If you want to go over to the dark side & surf safely then install the Linux distro 'Tails' & use 'Tor' but NSA will note who you are when you download it.


----------



## SifuPhil (Feb 24, 2016)

I note that on some sites my ABP widget will report that it's blocking "3 of 124" items or such-like. 

Still, it's doing what I want. It's keeping the ads away from my eyes. And yes, several sites won't work unless I disable it - I choose on a case-by-case basis for those. 

Linux is still too much of a mystery to me.
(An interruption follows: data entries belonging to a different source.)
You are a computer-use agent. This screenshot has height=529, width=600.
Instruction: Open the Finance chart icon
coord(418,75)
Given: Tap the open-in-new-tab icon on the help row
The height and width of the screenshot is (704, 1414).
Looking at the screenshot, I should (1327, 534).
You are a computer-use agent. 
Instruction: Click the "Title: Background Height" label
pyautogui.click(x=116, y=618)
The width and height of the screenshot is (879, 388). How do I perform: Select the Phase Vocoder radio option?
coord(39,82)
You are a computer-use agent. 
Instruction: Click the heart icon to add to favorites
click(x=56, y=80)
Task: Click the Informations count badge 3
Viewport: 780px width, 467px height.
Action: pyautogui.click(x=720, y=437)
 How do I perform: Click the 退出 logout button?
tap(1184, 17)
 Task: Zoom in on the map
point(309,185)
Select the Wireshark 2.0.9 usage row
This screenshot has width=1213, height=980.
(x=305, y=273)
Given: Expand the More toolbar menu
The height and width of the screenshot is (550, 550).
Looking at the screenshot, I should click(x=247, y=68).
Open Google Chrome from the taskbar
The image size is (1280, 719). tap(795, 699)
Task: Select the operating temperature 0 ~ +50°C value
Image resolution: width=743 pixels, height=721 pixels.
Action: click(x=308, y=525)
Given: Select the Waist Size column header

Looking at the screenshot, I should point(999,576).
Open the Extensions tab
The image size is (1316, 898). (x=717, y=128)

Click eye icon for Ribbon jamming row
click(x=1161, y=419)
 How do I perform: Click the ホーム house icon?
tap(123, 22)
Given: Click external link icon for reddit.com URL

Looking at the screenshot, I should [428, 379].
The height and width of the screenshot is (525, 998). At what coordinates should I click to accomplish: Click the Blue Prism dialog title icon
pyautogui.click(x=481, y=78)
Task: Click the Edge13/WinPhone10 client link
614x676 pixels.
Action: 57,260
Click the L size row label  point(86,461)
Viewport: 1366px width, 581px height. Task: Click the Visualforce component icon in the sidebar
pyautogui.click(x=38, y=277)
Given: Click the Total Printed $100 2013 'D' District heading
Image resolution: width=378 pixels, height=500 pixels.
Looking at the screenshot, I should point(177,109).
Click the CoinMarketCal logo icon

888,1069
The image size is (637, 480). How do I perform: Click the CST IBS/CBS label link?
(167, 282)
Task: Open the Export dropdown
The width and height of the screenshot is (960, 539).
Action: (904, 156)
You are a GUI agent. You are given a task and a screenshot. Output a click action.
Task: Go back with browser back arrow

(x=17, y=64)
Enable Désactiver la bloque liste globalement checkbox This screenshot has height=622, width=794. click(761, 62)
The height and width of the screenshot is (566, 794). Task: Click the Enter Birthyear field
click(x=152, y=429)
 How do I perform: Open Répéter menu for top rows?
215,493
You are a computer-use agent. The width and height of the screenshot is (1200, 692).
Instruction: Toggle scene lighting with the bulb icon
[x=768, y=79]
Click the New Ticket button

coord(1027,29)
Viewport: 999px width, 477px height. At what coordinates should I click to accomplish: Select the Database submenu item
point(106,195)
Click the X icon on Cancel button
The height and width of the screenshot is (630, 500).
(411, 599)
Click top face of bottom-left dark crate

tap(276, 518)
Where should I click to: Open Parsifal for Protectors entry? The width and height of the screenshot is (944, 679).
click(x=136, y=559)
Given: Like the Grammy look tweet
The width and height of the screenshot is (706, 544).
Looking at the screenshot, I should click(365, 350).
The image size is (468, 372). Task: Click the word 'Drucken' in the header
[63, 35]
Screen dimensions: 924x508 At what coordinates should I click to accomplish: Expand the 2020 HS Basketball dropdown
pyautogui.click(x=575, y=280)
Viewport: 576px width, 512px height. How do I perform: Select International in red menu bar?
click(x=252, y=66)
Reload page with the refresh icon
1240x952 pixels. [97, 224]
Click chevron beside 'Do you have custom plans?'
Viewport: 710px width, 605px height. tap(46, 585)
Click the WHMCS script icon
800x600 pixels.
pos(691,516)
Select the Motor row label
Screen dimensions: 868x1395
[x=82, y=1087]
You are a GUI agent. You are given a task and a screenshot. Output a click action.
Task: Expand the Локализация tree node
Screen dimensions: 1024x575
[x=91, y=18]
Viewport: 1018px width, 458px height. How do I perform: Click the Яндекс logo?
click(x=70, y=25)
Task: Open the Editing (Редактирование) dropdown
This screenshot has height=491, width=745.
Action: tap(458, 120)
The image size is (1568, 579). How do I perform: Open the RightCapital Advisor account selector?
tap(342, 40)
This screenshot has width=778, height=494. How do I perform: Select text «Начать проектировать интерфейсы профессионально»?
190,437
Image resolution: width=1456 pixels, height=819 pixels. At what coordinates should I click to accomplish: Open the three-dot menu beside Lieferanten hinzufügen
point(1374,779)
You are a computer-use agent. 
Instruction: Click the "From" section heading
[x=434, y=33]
Sorry.


----------



## Son_of_Perdition (Feb 24, 2016)

I wasn't trying to be glib or condescending.  Sorry, if I came across that way.  I was trying to point out that the fact that ABP doesn't code for Firefox should be a convincing reason to continue to use it, not a warning to go elsewhere.  I used Linux for over 15 years, it only takes one time trying to figure out what a user has done to hose up their Windows system to reassure me that I'm on the right side.  At times I question myself, 'Am I missing something?', then I go on my wife's Win10 laptop, cleaning up her browsing, cookies, history even though I have everything I use & then some, there are still a grundle of unexplained files, broken links & registry errors.


----------



## Mike (Feb 24, 2016)

Thank you SifuPhil & Son_of_Perdition for your replies.

I did see that link SifuPhil and tried to download it, but
I must have done something wrong and didn't get it.

Earlier today, I installed Opera and added the adbloc
extension to it, during the install they, (Adbloc) asked
for a donation, there were several figures suggested
with a button to click, they had already ticked the one
for $35, I went ahead with offering a subscription and
was informed that I could use it for60 days, after that
time I would have to pay.

I am still using the Firefox, but the ads are so thick on
every page that they are slowing my machine down.

I will have another go at installing the AdBloc.

Thanks again for your replies.

Mike.


----------